The United States, Britain, France and India were among 14 nations to “strongly condemn” Friday’s launch. The missile landed about 200km (125 miles) from Japan’s coast and was reported to have the range to reach the US mainland.
“This represents a serious escalation and poses an unequivocal threat to international peace and security,” the countries said in a joint statement on Monday after a Security Council meeting.
They urged the council to limit the advancement of North Korea’s weapons programmes.
North Korea has carried out an unprecedented number of ballistic missile launches this year, drawing condemnation and concern in neighbouring countries as well as in Washington.
But Pyongyang has long defended its launch of ballistic missiles as a legitimate defence against what it calls a decades-old threat from the US and its allies in South Korea. Friday’s launch was carried out shortly after the country warned of “fiercer military responses” to Washington.
“Kim Jong Un solemnly declared that if the enemies continue to pose threats, … our party and government will resolutely react to nukes with nuclear weapons and to total confrontation with all-out confrontation,” Pyongyang’s official Korean Central News Agency reported.
North Korea’s foreign minister on Monday accused UN Secretary General Antonio Guterres of siding with Washington and failing to maintain impartiality and objectivity. Choe Son Hui said it is Pyongyang’s right to develop weapons for self-defence.
For months, the US has been pushing the Security Council to impose tougher sanctions on North Korea as it carried out a barrage of missile tests.
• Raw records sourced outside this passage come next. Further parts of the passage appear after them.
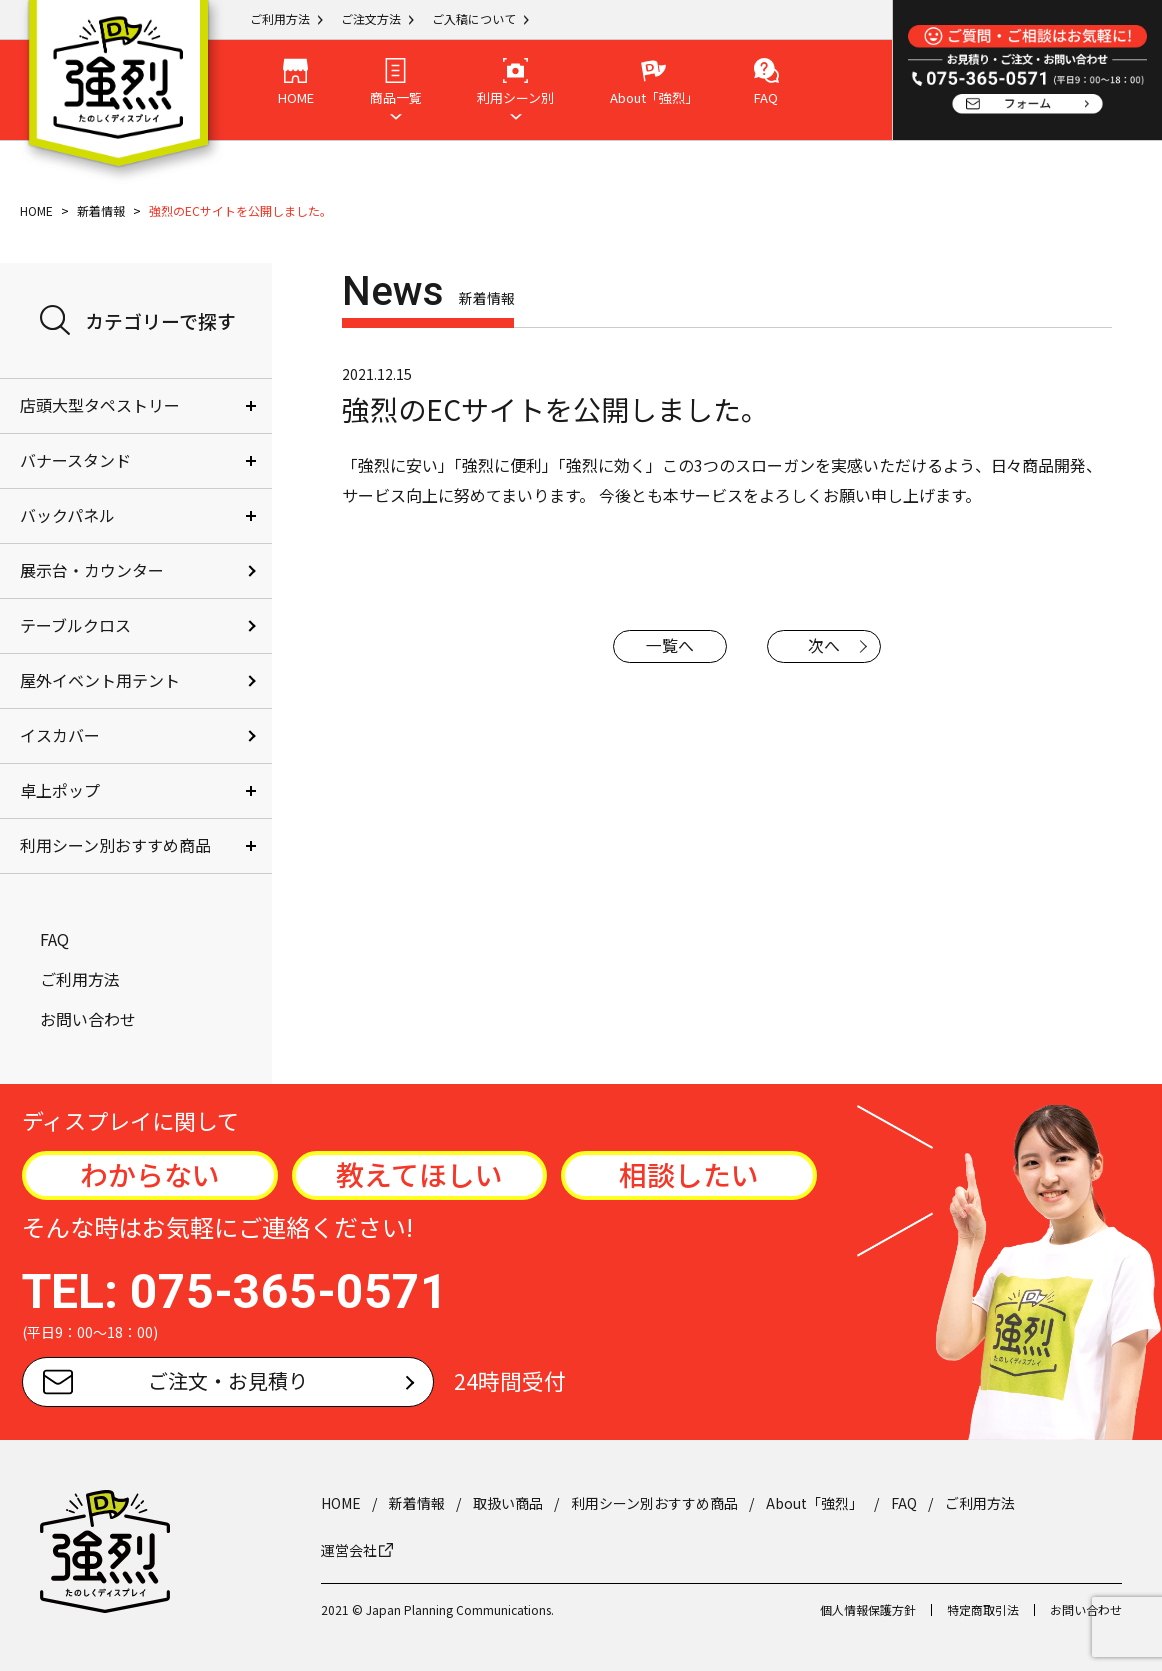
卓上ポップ (60, 790)
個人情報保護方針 (868, 1609)
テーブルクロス (75, 625)
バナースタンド (75, 460)
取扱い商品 (508, 1503)
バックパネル (67, 515)
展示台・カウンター (92, 570)
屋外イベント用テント (100, 680)
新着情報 (101, 210)
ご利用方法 (280, 18)
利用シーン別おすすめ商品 (115, 845)
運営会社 (357, 1550)
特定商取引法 (983, 1609)
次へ (825, 646)
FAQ (54, 939)
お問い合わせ (88, 1019)
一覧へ (670, 646)
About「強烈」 (814, 1503)
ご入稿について (474, 18)
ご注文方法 (371, 18)
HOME (36, 210)
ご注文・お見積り (175, 1380)
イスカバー (60, 735)
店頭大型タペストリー (100, 405)
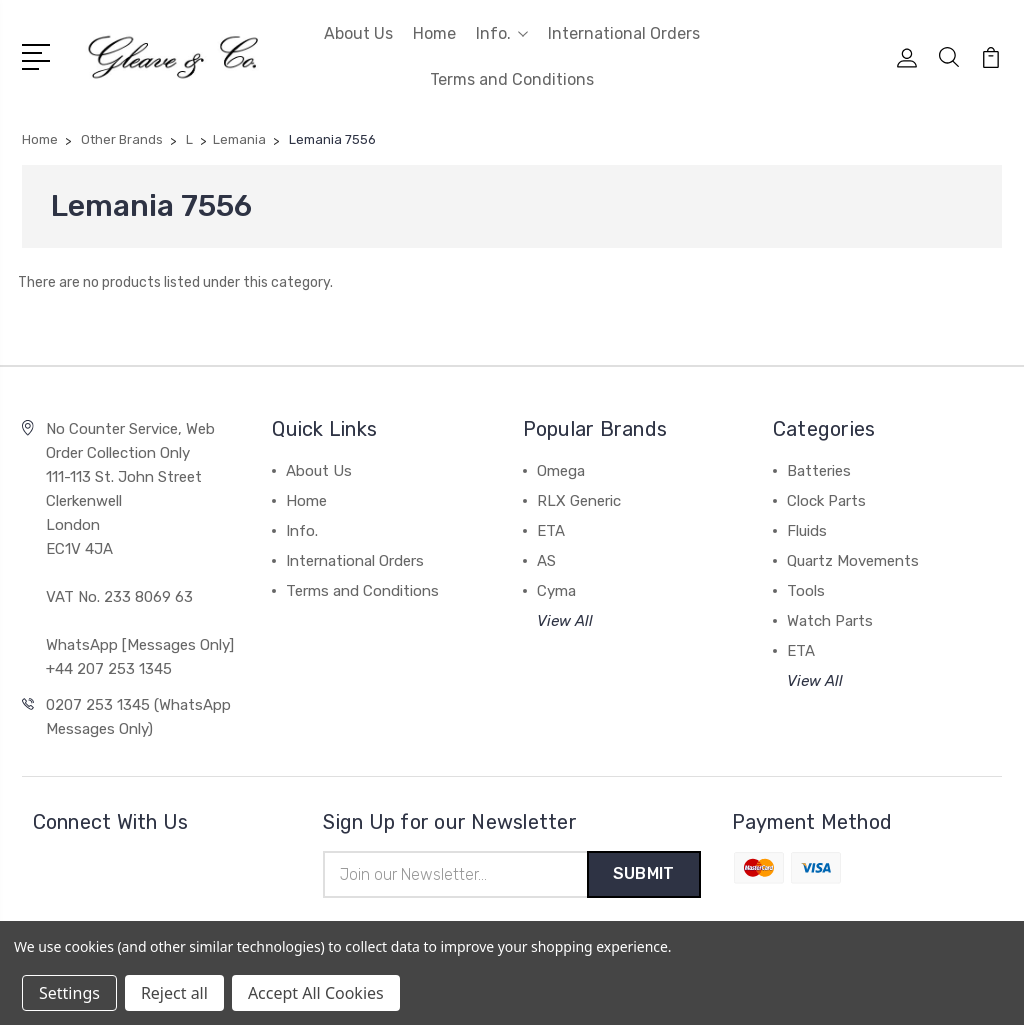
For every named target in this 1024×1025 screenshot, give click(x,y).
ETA (551, 531)
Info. (502, 33)
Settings (69, 993)
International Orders (624, 33)
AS (546, 561)
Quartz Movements (853, 561)
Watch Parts (830, 621)
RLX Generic (579, 501)
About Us (358, 33)
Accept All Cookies (316, 993)
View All (565, 621)
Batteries (819, 471)
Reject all (174, 993)
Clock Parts (826, 501)
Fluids (807, 531)
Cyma (556, 591)
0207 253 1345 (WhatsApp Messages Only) (138, 717)
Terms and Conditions (512, 79)
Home (434, 33)
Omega (561, 471)
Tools (806, 591)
The council has passed nearly a dozen resolutions imposing sanctions on North Korea over its nuclear and missile activity since 2006.
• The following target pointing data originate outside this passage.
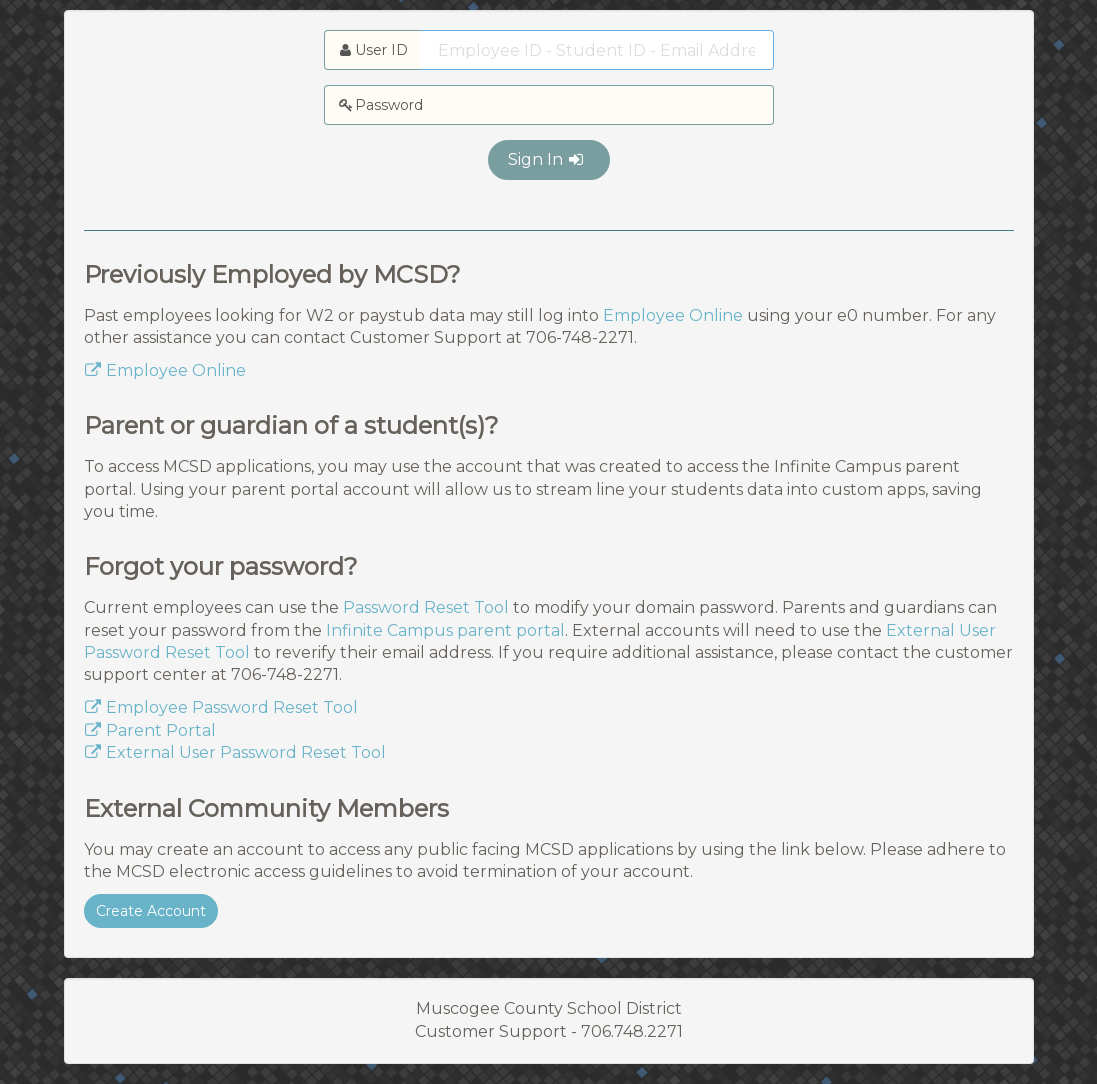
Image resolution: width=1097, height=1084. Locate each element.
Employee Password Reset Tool (221, 707)
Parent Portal (150, 730)
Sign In (546, 159)
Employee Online (673, 315)
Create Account (151, 911)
A senior US official said this month that Washington believes China and Russia have leverage to persuade North Korea not to resume nuclear testing, and US President Joe Biden told his Chinese counterpart last week that Beijing has an obligation to try.
On Monday, China’s UN ambassador, Zhang Jun, said Beijing was “concerned” by the “upward spiral of rising tension and intensifying confrontation” on the Korean Peninsula but said the Security Council should help ease tensions and not always condemn or pressure Pyongyang.
He said the US should take the initiative and put forward realistic proposals to respond to North Korea’s “legitimate concerns”.
“All parties should remain calm, exercise restraint, act and speak with caution, and avoid any actions that may escalate tensions and lead to miscalculation so as to prevent the situation from falling into a vicious cycle,” Zhang said.
Russia’s deputy UN ambassador, Anna Evstigneeva, accused the US of trying to force North Korea into unilateral disarmament though sanctions and force, and blamed the missile tests on military drills by Washington and its allies.
For her part, the US ambassador to the UN, Linda Thomas-Greenfield, said it was vital that the 15-member Security Council respond with one voice, accusing Beijing and Moscow of “emboldening” Pyongyang by blocking action.
“These two members’ blatant obstructionism puts the Northeast Asian region and entire world at risk,” she said.
Thomas-Greenfield also said the US planned to propose a presidential statement at the Security Council to hold North Korea “accountable for its dangerous rhetoric and its destabilising actions”.
A spokesperson for the US mission to the UN said a draft president’s statement would be shared with the Security Council soon and negotiations would follow.